The obvious thing Beijing could do to stimulate growth in the short term would be to give direct fiscal stimulus to consumers (especially the poor and unemployed, who have the highest propensity to spend). Consumer stimulus would also be a step in the right direction toward the kind of structural reform China needs to achieve more balanced and sustainable growth in the long term: shifting economic activity from investment to household consumption, which at 38% of China’s GDP is extremely low compared to the 60% global average and about 70% in the US.

But Xi is ideologically suspicious of consumption, both as a policy lever and as a driver of so-called “high-quality development.” The concern is that stimulating consumption would either exacerbate the property/debt bubble or be ineffective as households use the money to repay debts or save rather than spend. More broadly, Xi fears that the redistribution of resources required to give households a larger share of the pie could generate social unrest and undermine his and the Chinese Communist Party’s political control. And if there’s one thing you should know about Xi, it’s that he prioritizes social stability and political control above all else – including economic growth.

This is the sort of policy bind that would pose an urgent political crisis in any democracy. But China is no democracy. After his extreme consolidation of power post-20th Party Congress, Xi has the unique political ability to ignore the slowdown if he so chooses. And that is exactly what he’ll do unless his hand is unexpectedly forced by systemic financial contagion or mass protests – at which point the response could be too little, too late. Which means Chinese growth is going to be slower for longer, with the bigger structural challenges remaining unaddressed for the foreseeable future.

To be clear, China remains a highly competitive economy, with enduring advantages in manufacturing, renewable energy, and electric vehicles as well as leading-edge innovation in frontier industries such as advanced computing, AI, biotechnology, and the like.

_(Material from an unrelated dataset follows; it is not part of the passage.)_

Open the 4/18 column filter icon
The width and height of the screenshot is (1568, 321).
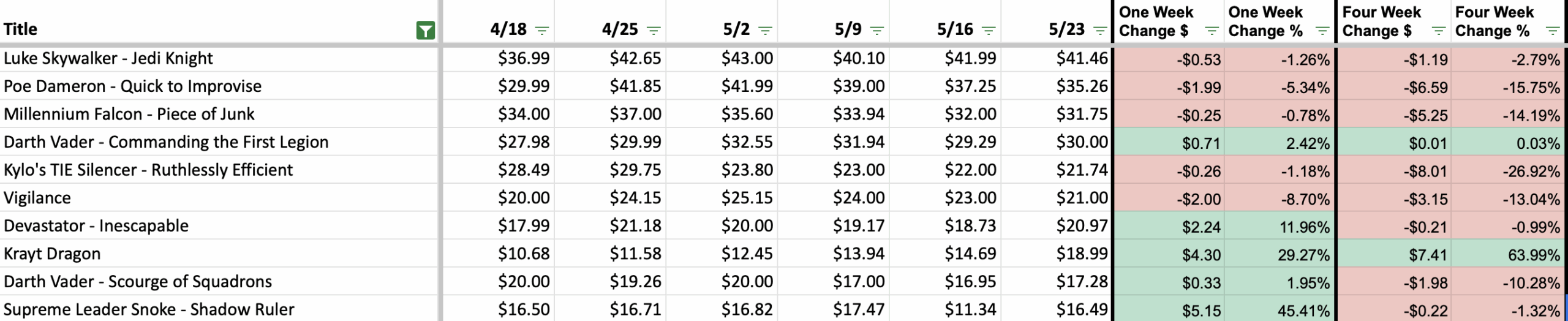click(x=542, y=30)
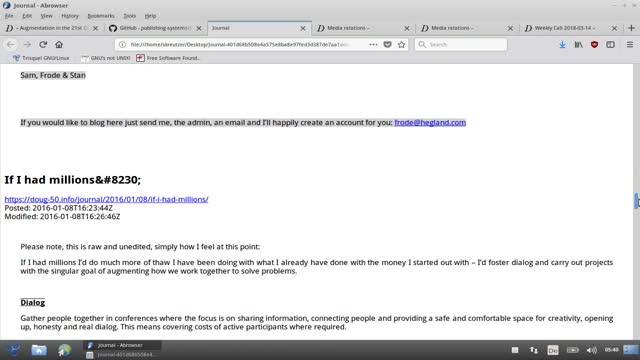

Yet outside these clusters and absent a more decisive rebalancing from Beijing, China’s economy could soon begin to look like Japan’s in the 1990s, which suffered a “lost decade” of prolonged deflation, stagnant growth, and high indebtedness on the back of a stock market and property crash. The difference being that this “Japanification” would hit China at a much lower level of development, long before it can close the gap in living standards with rich countries.

Could a chronically weaker economy chip away at China’s social contract, undermining popular support for Xi and the CCP and weakening their grip on power? Could it tank the global economy? Could it prompt Beijing to become more aggressive abroad, making a conflict with the US over Taiwan more likely or imminent?

I’ll tackle these questions in future newsletters.